Lula da Silva no se
podrá presentar a las elecciones presidenciales de Brasil: así lo ha decidido
el Tribunal Supremo Federal después de una larga peripecia en la que un juez,
Sérgio Moro, inventó en un alarde de jurisprudencia creativa primero el delito, y luego la pena correspondiente. Una constructora había regalado a Lula un tríplex
en Lava Jato, un enclave playero de moda; Lula nunca aceptó el regalo, y nunca
ocupó el apartamento regalado. ¿Dónde estaba entonces el delito? Según la “convicción
personal” expresada por el juez Moro, estaba en el fuero íntimo del veterano dirigente
obrero, que si no llegó a aceptar oficialmente el regalo, ya había “adulterado
en su corazón”, según máxima de los evangelios adaptable infinitamente en
función de las circunstancias, de modo que sirve tanto para un barrido como
para un fregado.
La
innovación de Moro siguió adelante a través de varios tribunales superiores, que sucesivamente
respaldaron al juez y validaron la condena del sindicalista. Ahora el Tribunal
Supremo Federal da el definitivo visto bueno a la tropelía.

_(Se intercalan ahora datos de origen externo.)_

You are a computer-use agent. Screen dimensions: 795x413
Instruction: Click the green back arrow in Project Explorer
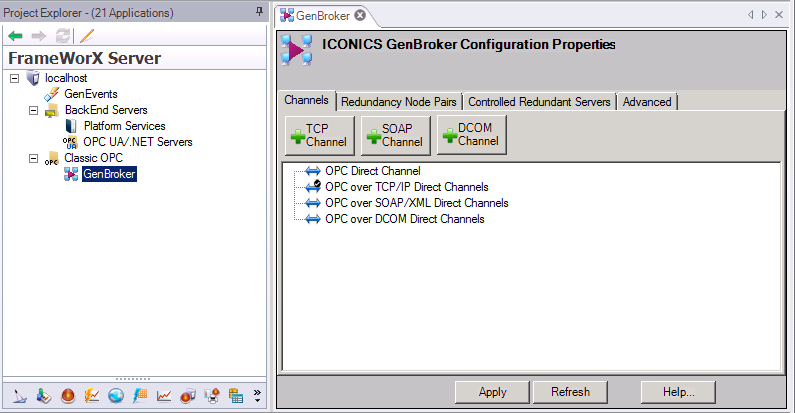pyautogui.click(x=15, y=35)
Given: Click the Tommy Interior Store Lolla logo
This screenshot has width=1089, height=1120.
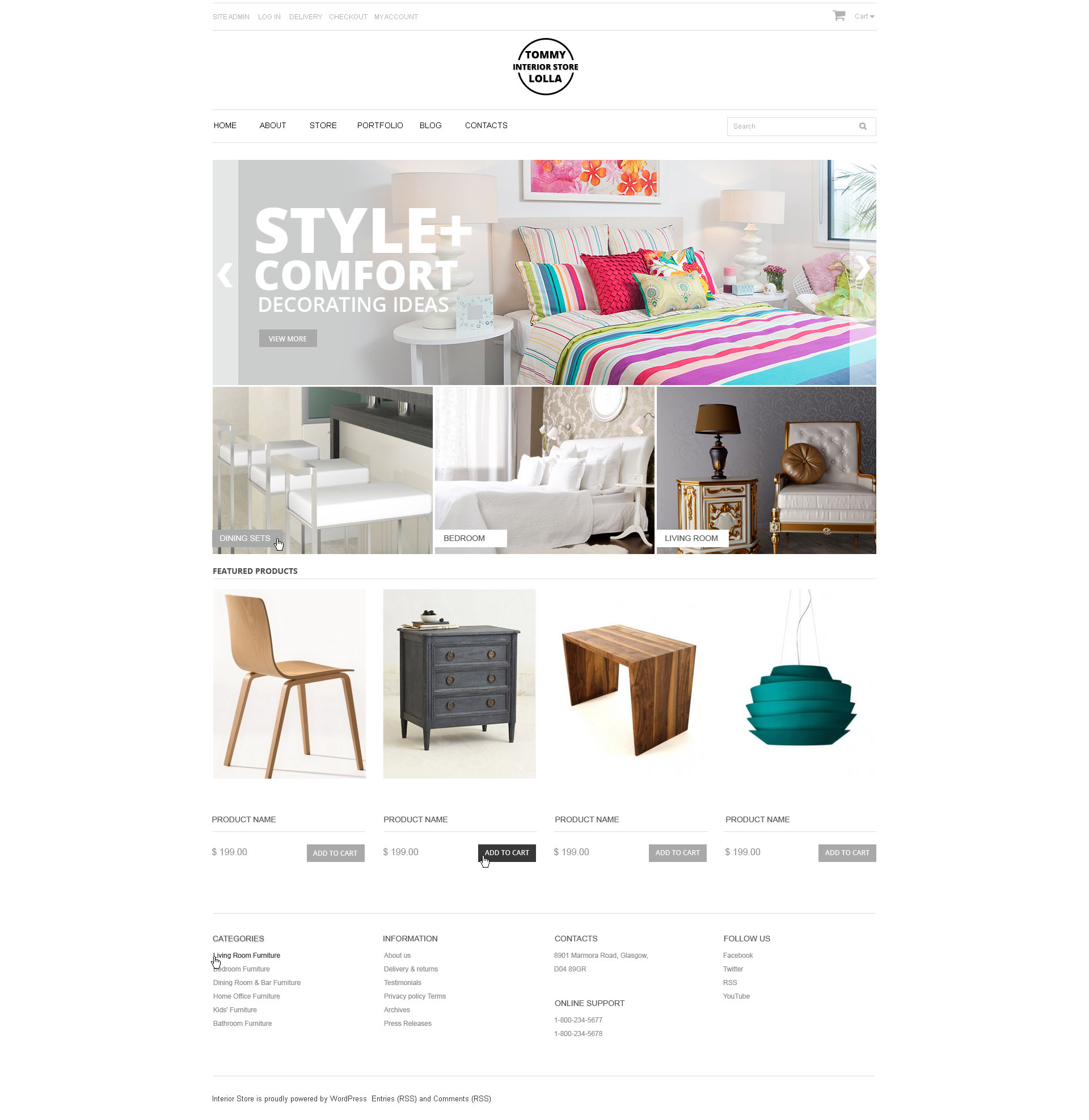Looking at the screenshot, I should tap(544, 66).
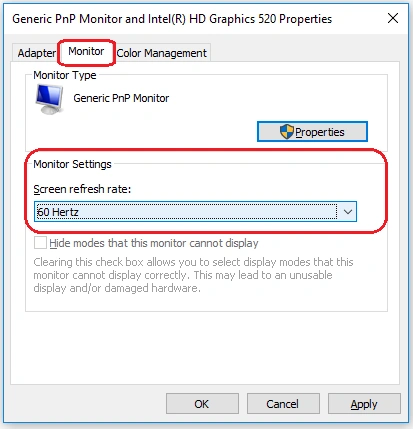This screenshot has height=429, width=413.
Task: Confirm changes with the OK button
Action: pyautogui.click(x=202, y=404)
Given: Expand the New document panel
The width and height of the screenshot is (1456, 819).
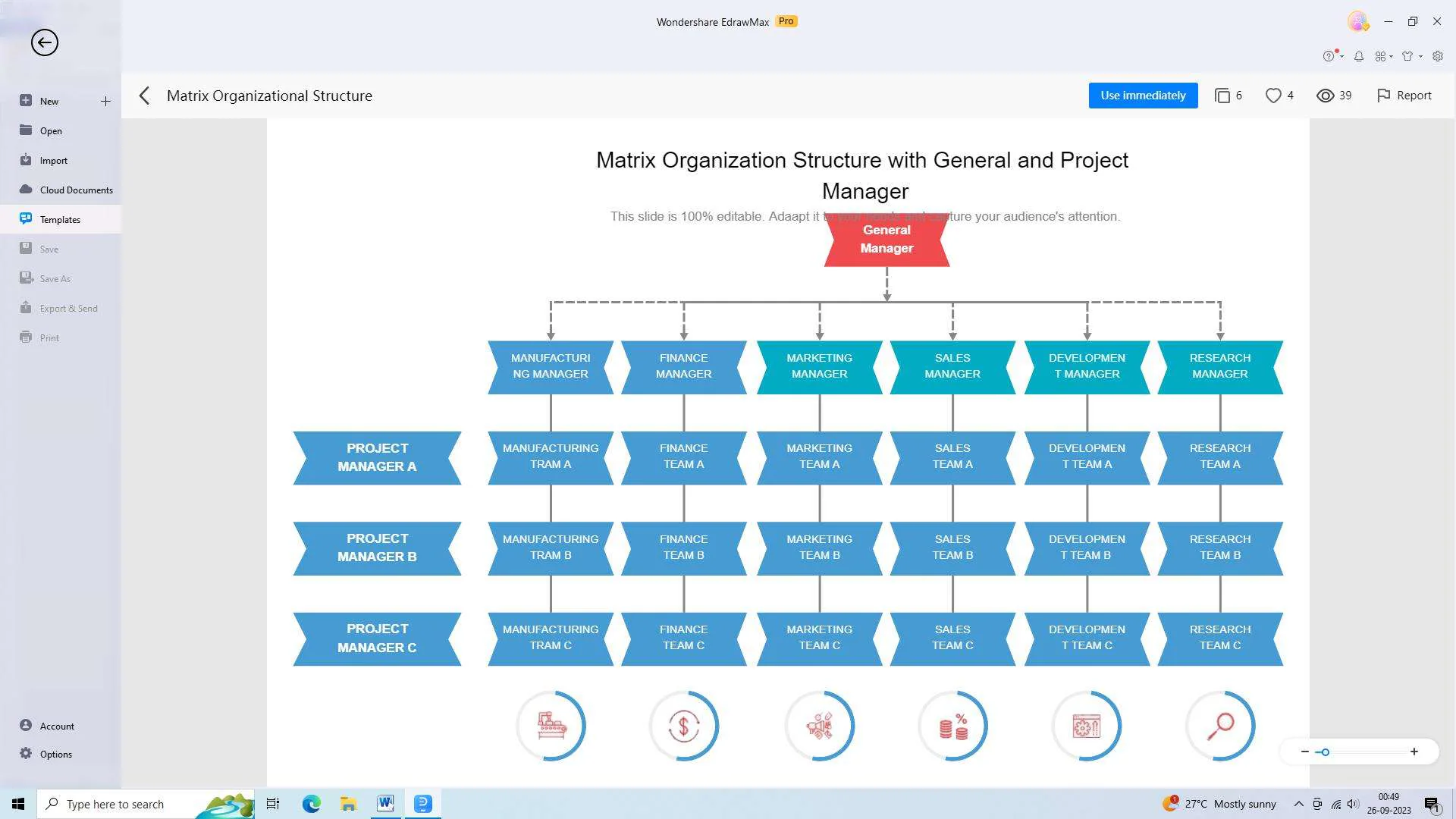Looking at the screenshot, I should (107, 101).
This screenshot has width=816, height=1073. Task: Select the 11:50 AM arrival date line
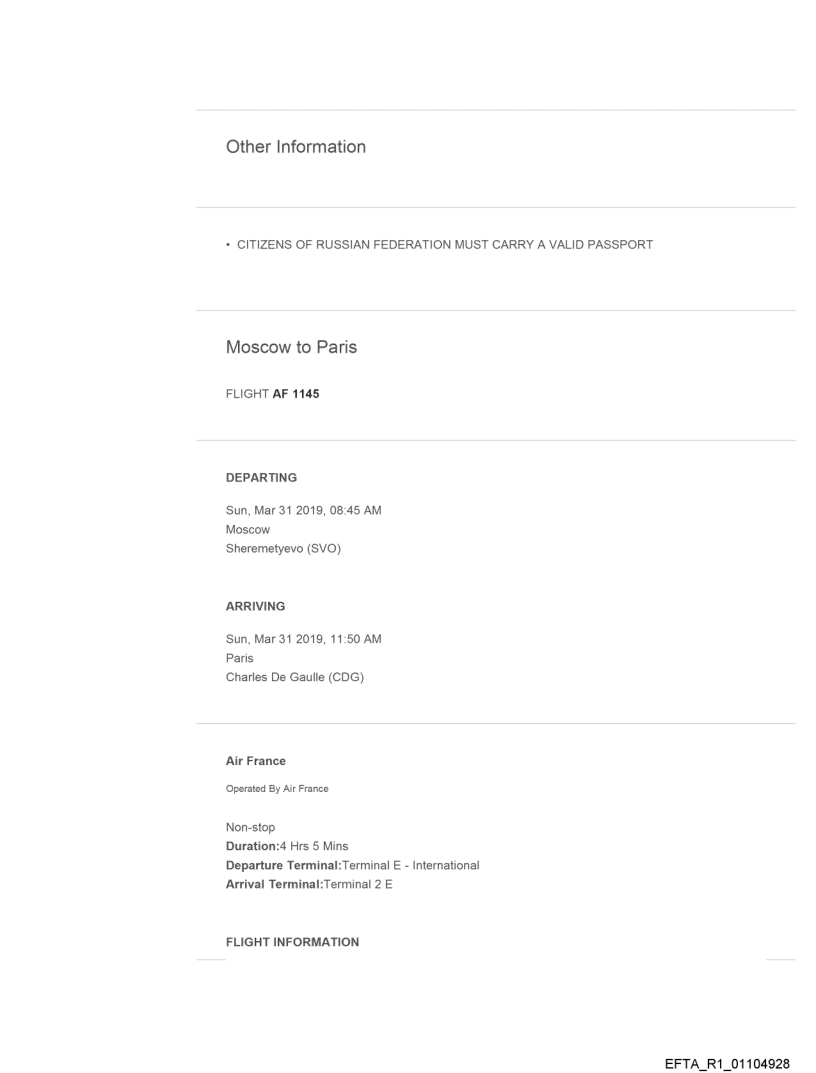coord(302,639)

Lo llaman Lawfare, guerra jurídica. Consiste en
que las normas se aplican de forma diferente en función de las circunstancias que
acompañan a las personas. Aquí sabemos también de eso: el juez Llarena inventó
un delito de “rebelión”, sin violencia perceptible pero que él definió como de una
violencia inmensa “de nuevo tipo”, para el tingladillo del llamado referéndum
catalán. La novedad jurídica ha chocado con los usos europeos y no parece haber
superado la fase experimental, pero se encontrará un sucedáneo adecuado para
seguir adelante con el propósito inicial, que es el de hacer política desde los
estrados.
Es lo que ha sucedido
en Argentina con Cristina Fernández de Kirchner, a la que se acusó de traición
a la nación hasta que alguien se dio cuenta de que en la Constitución tal
delito solo existía en una situación de guerra. Entonces la acusaron de
encubrimiento. Luego, Macri ha despeñado la economía argentina por unos abismos comparables
a los de la Venezuela de Maduro. Comparables en resultados, no en
calificación jurídica. Con la complicidad impagable de los grandes medios de
comunicación transnacionales, se acusa en todos los foros a Maduro de criminal, mientras Macri
encuentra la sincera comprensión y la ayuda benévola del FMI.
El delito de odio y
la ley mordaza funcionan en nuestro país solo en una dirección determinada, nunca
(¿lo han leído bien?, lo repito: nunca) en la dirección inversa. Los códigos se
retuercen para adaptarse a la ideología de las personas. Lo que para una persona
concreta es delito, para otra es libertad de expresión. La Justicia ha dejado
de ser como la veían los escultores de siglos atrás, con una venda en los ojos
y una balanza en la mano. Ni es ciega, ni utiliza el mismo rasero para todos.
Eugenio Ruiz
Zaffaroni, un magistrado argentino miembro de la Corte Interamericana de
Justicia, ha señalado cómo esta forma de aplicar el derecho penal es funcional
a los objetivos que se plantea el sistema financiero global. En una de estas
notas apresuradas en contrapunto, yo acusé días atrás a las finanzas globales
de parasitismo (1). Zaffaroni va más allá. Asegura en una entrevista que espero
tener el gusto de darles a conocer en fechas próximas, que la altísima finanza
se propone ocupar el lugar de los Estados y manejar los resortes del poder político
en su propio beneficio, con total impunidad. El sistema financiero se comporta,
dice Zaffaroni, como una organización criminal.